Decide whether each statement agrees with the post about a week in Uganda, answering yes or no and quoting the deciding words. 1. The writer danced with a woman at a women's prison. 2. The writer's soccer experience let them outplay the 7-year-olds. 3. The writer went to prayer/worship meetings in the mornings.

(Beginning of PASSAGE FOR REVIEW)

Besides my visa, I was actually apart of ministry this week too. We did some teaching, spent a day at the hospital, visited and prayed with some people in one of the nearby villages, spent some time at an orphanage and went to a women's prison where I ended up having a dance off with a woman triple my age. Let me tell you... Grandma's got some moves!

I am really appreciating the culture here. It's so different from my own, but it helps bridge my gap of misunderstanding the way things are around the world. 

this beautiful bub lost his mom in delivery. .
I played soccer with some of the local kids (and even with 10 years of experience under my belt the 7 year olds still totally skilled me) I spent my evenings at a prayer/worship meeting with some teachers from Uganda. We went late most of the nights and spent a lot of time just shaking our hips. Worship looks really different in Uganda. It is no surprise to anyone but I will say it anyway- YES, Africans can indeed dance! And even if they can't, I know it wouldn't stop them. I appreciate their willingness to step out. There is definitely other things they struggle with but looking foolish is not one of them. That's something I think in the West we battle with on a daily basis- this fear of looking foolish. I'm learning to feel more comfortable in my skin and I thank that people of Uganda for that.

(End of PASSAGE FOR REVIEW)
(Beginning of AVAILABLE DATA)

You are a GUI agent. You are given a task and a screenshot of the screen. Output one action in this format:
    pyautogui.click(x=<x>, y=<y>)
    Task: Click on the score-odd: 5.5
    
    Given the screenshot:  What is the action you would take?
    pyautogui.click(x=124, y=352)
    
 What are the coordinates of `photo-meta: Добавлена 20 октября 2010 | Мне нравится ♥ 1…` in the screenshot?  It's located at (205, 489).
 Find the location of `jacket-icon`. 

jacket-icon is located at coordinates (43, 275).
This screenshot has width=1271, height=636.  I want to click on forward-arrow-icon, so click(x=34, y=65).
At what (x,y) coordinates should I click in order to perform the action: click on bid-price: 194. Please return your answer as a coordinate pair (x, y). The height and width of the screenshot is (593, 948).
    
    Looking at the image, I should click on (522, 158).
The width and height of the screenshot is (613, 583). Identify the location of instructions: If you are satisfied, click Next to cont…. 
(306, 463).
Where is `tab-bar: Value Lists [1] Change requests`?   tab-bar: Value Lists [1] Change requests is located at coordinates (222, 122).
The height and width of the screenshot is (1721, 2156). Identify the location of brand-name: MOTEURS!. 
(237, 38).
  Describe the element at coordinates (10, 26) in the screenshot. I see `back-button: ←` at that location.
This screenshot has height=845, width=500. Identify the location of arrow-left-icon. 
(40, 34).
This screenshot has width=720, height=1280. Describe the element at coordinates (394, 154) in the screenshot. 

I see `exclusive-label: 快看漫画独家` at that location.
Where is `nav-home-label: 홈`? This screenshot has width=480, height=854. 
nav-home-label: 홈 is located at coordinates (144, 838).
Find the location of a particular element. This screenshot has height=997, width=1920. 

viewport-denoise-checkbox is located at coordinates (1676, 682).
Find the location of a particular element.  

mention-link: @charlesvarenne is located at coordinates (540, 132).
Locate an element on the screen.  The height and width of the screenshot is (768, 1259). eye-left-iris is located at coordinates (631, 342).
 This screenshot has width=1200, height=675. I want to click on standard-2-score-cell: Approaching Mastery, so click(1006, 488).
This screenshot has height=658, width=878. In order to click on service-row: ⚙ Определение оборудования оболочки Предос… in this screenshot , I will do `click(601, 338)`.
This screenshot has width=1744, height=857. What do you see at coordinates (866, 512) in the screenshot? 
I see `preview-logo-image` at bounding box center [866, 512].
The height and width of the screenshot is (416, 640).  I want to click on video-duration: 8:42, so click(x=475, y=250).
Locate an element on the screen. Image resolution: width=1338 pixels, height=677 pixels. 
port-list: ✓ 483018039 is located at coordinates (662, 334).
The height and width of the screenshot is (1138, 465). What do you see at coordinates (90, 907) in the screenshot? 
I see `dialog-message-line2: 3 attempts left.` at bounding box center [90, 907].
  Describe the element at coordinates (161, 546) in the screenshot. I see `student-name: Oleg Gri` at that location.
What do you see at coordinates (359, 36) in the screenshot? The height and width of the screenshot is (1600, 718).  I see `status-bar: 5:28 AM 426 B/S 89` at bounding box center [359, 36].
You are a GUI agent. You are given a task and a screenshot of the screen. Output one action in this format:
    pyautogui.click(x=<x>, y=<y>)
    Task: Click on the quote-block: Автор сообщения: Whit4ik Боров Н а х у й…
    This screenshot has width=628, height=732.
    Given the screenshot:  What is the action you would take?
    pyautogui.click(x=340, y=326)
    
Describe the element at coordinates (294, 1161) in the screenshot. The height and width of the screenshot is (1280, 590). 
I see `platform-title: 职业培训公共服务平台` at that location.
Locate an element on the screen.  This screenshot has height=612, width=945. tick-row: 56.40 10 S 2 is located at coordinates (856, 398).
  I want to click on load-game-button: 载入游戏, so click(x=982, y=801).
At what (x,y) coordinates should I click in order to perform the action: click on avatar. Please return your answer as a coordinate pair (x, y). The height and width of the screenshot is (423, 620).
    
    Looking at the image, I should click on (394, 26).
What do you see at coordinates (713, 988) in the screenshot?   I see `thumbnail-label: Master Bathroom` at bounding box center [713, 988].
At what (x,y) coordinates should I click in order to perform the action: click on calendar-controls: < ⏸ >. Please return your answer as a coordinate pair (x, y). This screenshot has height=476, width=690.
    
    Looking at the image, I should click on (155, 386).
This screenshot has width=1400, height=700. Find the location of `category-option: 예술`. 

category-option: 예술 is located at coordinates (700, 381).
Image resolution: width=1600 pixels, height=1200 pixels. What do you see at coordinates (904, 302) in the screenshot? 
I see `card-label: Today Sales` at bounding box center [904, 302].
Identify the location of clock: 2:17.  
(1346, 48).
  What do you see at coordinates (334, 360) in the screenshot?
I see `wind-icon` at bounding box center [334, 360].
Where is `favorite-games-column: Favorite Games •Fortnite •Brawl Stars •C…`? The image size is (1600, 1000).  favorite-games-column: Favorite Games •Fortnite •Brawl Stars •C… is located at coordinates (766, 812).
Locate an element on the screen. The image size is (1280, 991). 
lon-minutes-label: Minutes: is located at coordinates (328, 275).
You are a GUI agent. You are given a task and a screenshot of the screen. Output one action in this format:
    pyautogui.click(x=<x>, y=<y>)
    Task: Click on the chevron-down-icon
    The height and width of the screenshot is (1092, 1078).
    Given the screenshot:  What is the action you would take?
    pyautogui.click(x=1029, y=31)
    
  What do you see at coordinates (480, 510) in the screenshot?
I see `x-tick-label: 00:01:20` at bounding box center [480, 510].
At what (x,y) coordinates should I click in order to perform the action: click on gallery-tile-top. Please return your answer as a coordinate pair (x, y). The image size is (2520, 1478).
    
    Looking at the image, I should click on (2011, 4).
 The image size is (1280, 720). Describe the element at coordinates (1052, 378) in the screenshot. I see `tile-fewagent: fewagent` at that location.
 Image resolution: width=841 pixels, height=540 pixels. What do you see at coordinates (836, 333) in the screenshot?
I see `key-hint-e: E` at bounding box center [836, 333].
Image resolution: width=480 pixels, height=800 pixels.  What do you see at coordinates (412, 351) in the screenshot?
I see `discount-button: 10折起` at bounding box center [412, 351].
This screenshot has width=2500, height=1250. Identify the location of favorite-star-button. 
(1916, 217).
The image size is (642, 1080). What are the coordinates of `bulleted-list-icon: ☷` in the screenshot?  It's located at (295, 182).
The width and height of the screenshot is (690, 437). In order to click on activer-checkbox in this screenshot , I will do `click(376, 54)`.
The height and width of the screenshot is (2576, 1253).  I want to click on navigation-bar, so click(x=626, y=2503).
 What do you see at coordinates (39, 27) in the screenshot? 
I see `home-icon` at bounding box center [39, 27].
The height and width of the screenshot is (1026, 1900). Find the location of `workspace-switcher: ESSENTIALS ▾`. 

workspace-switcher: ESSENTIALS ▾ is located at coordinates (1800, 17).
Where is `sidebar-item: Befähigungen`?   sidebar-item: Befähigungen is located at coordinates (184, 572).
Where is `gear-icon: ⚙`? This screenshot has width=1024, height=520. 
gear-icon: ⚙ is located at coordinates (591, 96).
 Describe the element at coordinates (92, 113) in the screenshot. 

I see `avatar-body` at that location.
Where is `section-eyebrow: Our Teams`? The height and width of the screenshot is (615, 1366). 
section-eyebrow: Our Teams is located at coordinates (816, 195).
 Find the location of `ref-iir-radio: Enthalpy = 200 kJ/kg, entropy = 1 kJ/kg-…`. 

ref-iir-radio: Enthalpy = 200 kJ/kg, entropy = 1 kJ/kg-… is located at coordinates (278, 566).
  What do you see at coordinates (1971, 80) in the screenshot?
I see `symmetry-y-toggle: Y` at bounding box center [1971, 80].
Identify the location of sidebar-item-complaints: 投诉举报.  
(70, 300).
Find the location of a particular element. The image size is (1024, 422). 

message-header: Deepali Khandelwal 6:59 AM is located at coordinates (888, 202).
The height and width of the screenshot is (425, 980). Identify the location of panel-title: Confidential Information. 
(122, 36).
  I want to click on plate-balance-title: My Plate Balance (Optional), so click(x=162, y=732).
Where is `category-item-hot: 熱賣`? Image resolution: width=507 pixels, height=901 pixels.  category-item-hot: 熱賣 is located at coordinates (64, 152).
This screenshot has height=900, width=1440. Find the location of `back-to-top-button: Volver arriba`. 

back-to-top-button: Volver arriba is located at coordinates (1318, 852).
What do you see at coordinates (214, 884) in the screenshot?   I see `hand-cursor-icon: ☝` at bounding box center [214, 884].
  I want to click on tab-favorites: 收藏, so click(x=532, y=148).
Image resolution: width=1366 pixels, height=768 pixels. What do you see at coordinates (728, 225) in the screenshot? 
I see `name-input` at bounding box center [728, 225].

(End of AVAILABLE DATA)

- THE ANSWER:
1. Yes: "went to a women's prison where I ended up having a dance off with a woman triple my age"
2. No: "even with 10 years of experience under my belt the 7 year olds still totally skilled me"
3. No: "I spent my evenings at a prayer/worship meeting with some teachers from Uganda"